La sentenza Casey ha poi previsto un altro vincolo alla tutela della vita nascente: le leggi sull’aborto non devono imporre “oneri indebiti” al diritto d’aborto della donna. Alito si sofferma a lungo a spiegare l’assoluta indeterminatezza dell’espressione “oneri indebiti” che ha portato a decisioni giurisprudenziali disparate.

I DANNI SOCIALI

Roe e Casey hanno provocato profonde fratture sociali: «Roe non è certo riuscita a porre fine alla divisione sulla questione dell’aborto. Al contrario, Roe ha “infiammato” una questione nazionale che è rimasta amaramente divisiva nell’ultimo mezzo secolo. [...] L’incapacità di questa Corte di porre fine al dibattito sulla questione non avrebbe dovuto sorprendere. Questa Corte non può tendere ad una soluzione permanente di una polemica nazionale che genera rancori semplicemente dettando un accordo e dicendo al popolo di andare comunque avanti. Qualunque sia l’influenza che la Corte può avere sull’atteggiamento della gente, [questa influenza] deve derivare dalla forza delle nostre argomentazioni, non da un tentativo di esercitare il “crudo potere giudiziario”» (pp. 64-65). E poi ancora: “Lungi dal portare a una soluzione nazionale sulla questione dell’aborto, Roe e Casey hanno acceso il dibattito e approfondito la divisione. È tempo di dare ascolto alla Costituzione e restituire la questione dell’aborto ai rappresentanti eletti del popolo” (p. 6).
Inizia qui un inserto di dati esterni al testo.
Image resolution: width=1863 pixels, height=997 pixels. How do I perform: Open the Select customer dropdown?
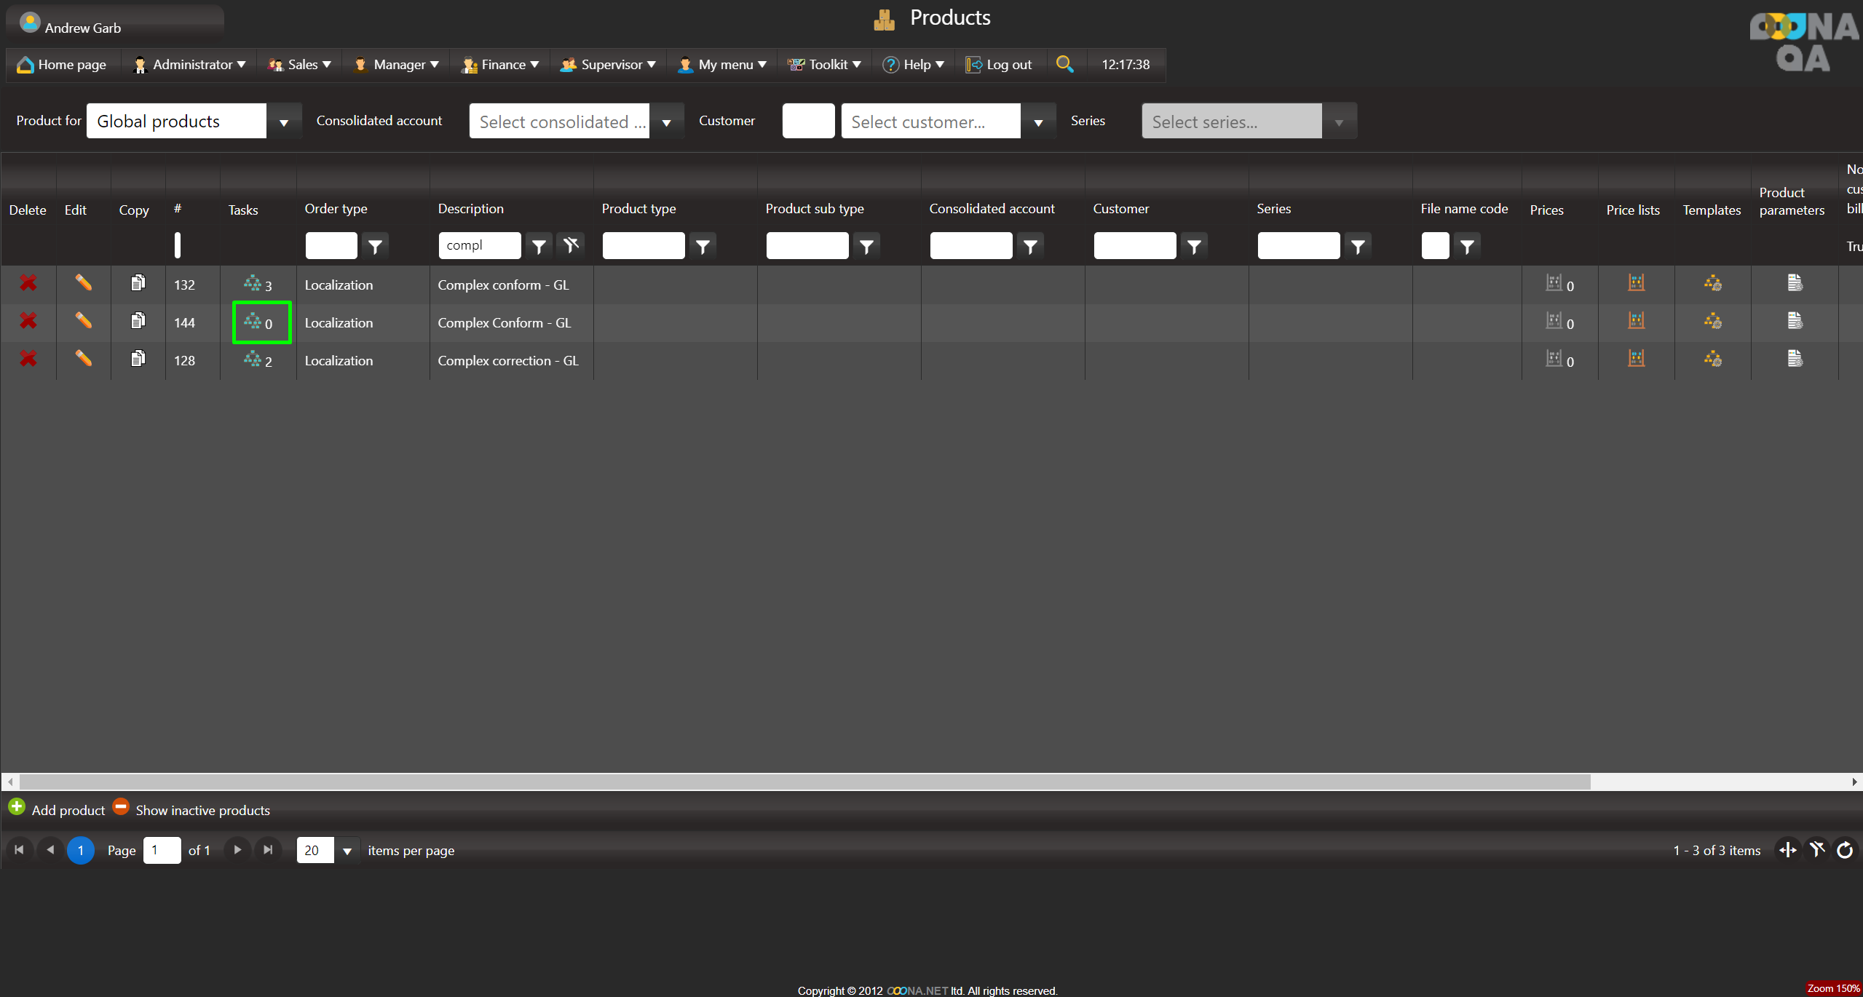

Anche sul piano giuridico le cose non vanno in modo diverso: “Nessuna delle due decisioni ha posto fine al dibattito sulla questione del diritto costituzionale di ottenere un aborto. Infatti, in questo caso, 26 Stati ci chiedono espressamente di cassare Roe e Casey e di restituire la questione dell’aborto al popolo e ai suoi rappresentanti eletti” (p. 64).

IL POLITICAMENTE CORRETTO

I giudici che hanno sottoscritto la bozza poi tengono a sottolineare che la Corte non può andare dietro agli umori della gente o del politicamente corretto. “Non possiamo permettere che le nostre decisioni siano influenzate da condizionamenti esterni come la preoccupazione per la reazione del pubblico al nostro lavoro. […] Non pretendiamo di sapere come reagirà il nostro sistema politico o la nostra società alla decisione odierna di annullare Roe e Casey. E anche se potessimo prevedere cosa accadrà, non ci potremmo permettere che questa conoscenza influenzi la nostra decisione”. (pp. 63, 65)

IL FUTURO

In questa bozza due sono le notizie più dirompenti: la decisione di annullare Roe e Casey e, aspetto non molto sottolineato dai media, l’indicazione dei principi costituzionali a cui si dovranno attenere i legislatori dei singoli Stati affinché la normativa statale sull’aborto non sia incostituzionale. La Corte quindi avvisa che le presenti e future leggi sull’aborto, decadute Roe e Casey, potranno andare incontro a sindacato di costituzionalità se non rispetteranno i seguenti principi:

“Il rispetto e la preservazione della vita prenatale in tutte le fasi dello sviluppo, la tutela della salute e della sicurezza della madre, l’eliminazione di procedure mediche particolarmente raccapriccianti o barbare, la conservazione dell’integrità della professione medica; la mitigazione del dolore fetale, la prevenzione della discriminazione sulla base della razza, del sesso o della disabilità” (p. 66).

Una nota finale, questa, di enorme portata perché potrà condurre ad abrogare molte leggi statunitensi sull’aborto e ad impedire che ne vengano varate altre in futuro. A margine, la Corte dichiara costituzionale la legge del Mississippi, su cui è stata chiamata a pronunciarsi, perché rispetta i suddetti principi.

Detto tutto ciò, staremo a vedere se questa embrionale decisione della Corte su Roe e Casey resisterà agli attacchi dei pro-choice e diventerà definitiva.